As we saw, the two actors worked splendidly together, right up to their final scenes when Frank, who’s in constant pain from cancer, asks Bill to help him die after one last romantic day. Bill, ever the pragmatist, decides to die with his partner, rather than live life without him.

“He generally is a planner and an organizer,” Offerman said. “I think when Frank makes the decision, Bill has to take a deep breath. He knows that he’s not gonna win this argument if he fights. I think in doing so, he’s making a grocery list in his head. Somewhere making that checklist, he’s like, ‘I’ll do the drink too.’ I think he’s a pragmatist, so it’s perfectly prudent.”

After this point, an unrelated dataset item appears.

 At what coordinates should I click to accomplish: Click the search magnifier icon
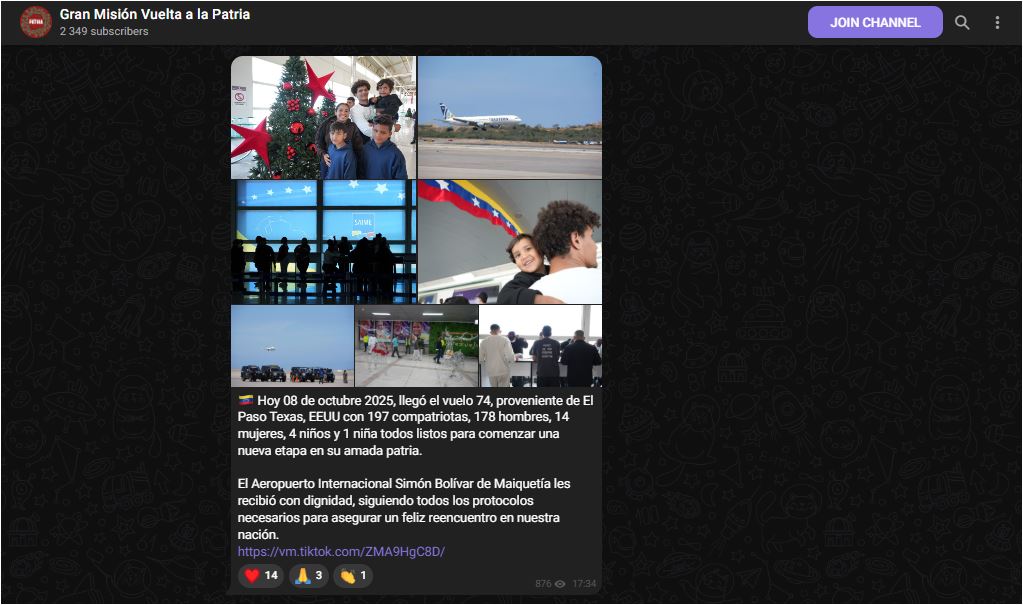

According to Mazin, the specter of Bill and Frank will hang over the rest of the series. “The idea was to show these two people functioning in a relationship, two very different people who have different concepts of how to love, and in their relationship and their two different ways of loving, both outward and inward, we create a kind of thematic codex for the whole show,” he said. “Every relationship we see from that point forward, you can feel like a Bill and Frank kind of lurking inside everybody.”